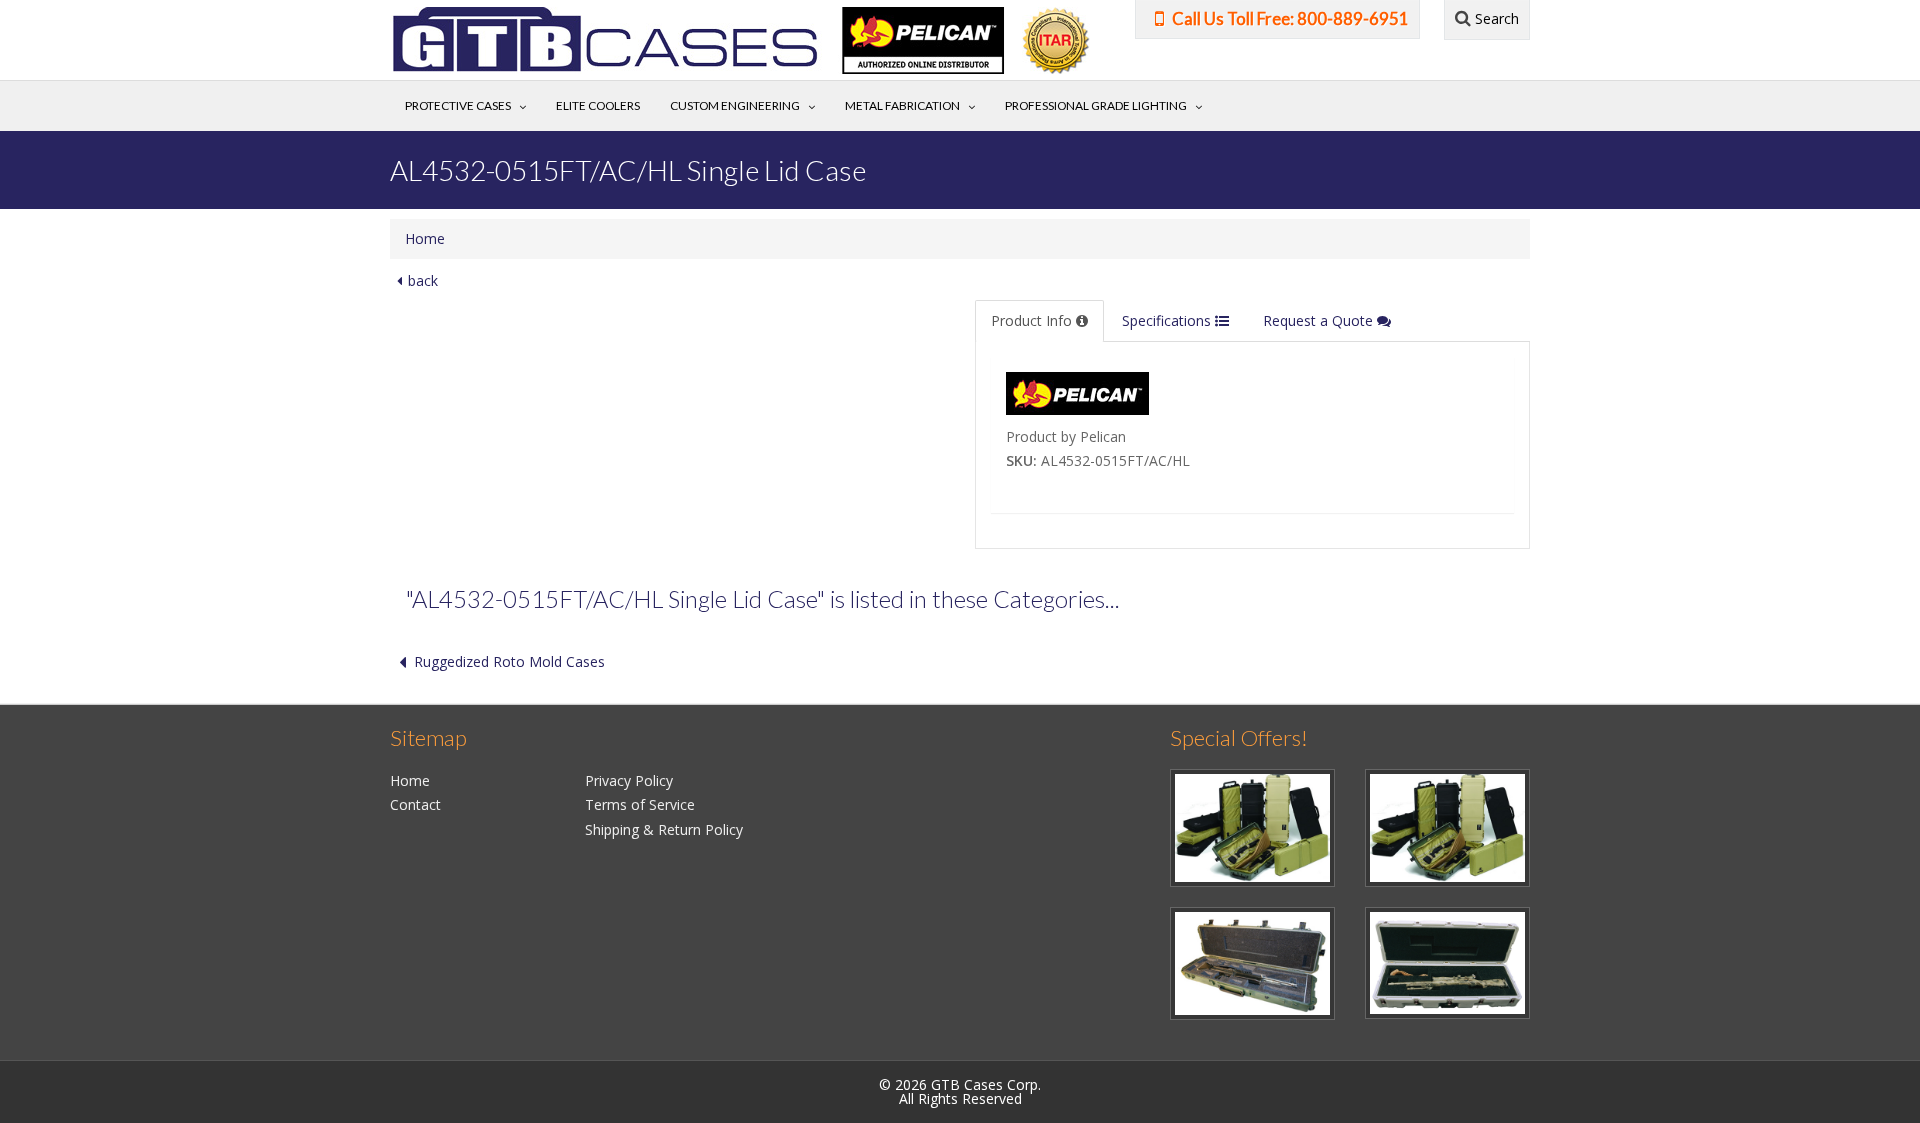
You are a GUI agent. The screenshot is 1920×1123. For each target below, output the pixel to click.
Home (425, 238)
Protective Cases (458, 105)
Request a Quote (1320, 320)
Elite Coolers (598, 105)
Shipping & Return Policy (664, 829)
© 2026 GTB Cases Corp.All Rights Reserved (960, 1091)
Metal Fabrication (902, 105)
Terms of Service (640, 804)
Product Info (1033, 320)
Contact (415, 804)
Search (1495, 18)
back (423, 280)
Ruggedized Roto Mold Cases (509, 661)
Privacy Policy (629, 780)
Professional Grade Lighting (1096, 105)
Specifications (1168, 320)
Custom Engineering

▶ [Assigned task]: Your answer must be the line containing "Shipping & Return Policy (664, 829)" through the last line above, copied exactly, with nothing added.

▶ [Exercise output]:
Shipping & Return Policy (664, 829)
© 2026 GTB Cases Corp.All Rights Reserved (960, 1091)
Metal Fabrication (902, 105)
Terms of Service (640, 804)
Product Info (1033, 320)
Contact (415, 804)
Search (1495, 18)
back (423, 280)
Ruggedized Roto Mold Cases (509, 661)
Privacy Policy (629, 780)
Professional Grade Lighting (1096, 105)
Specifications (1168, 320)
Custom Engineering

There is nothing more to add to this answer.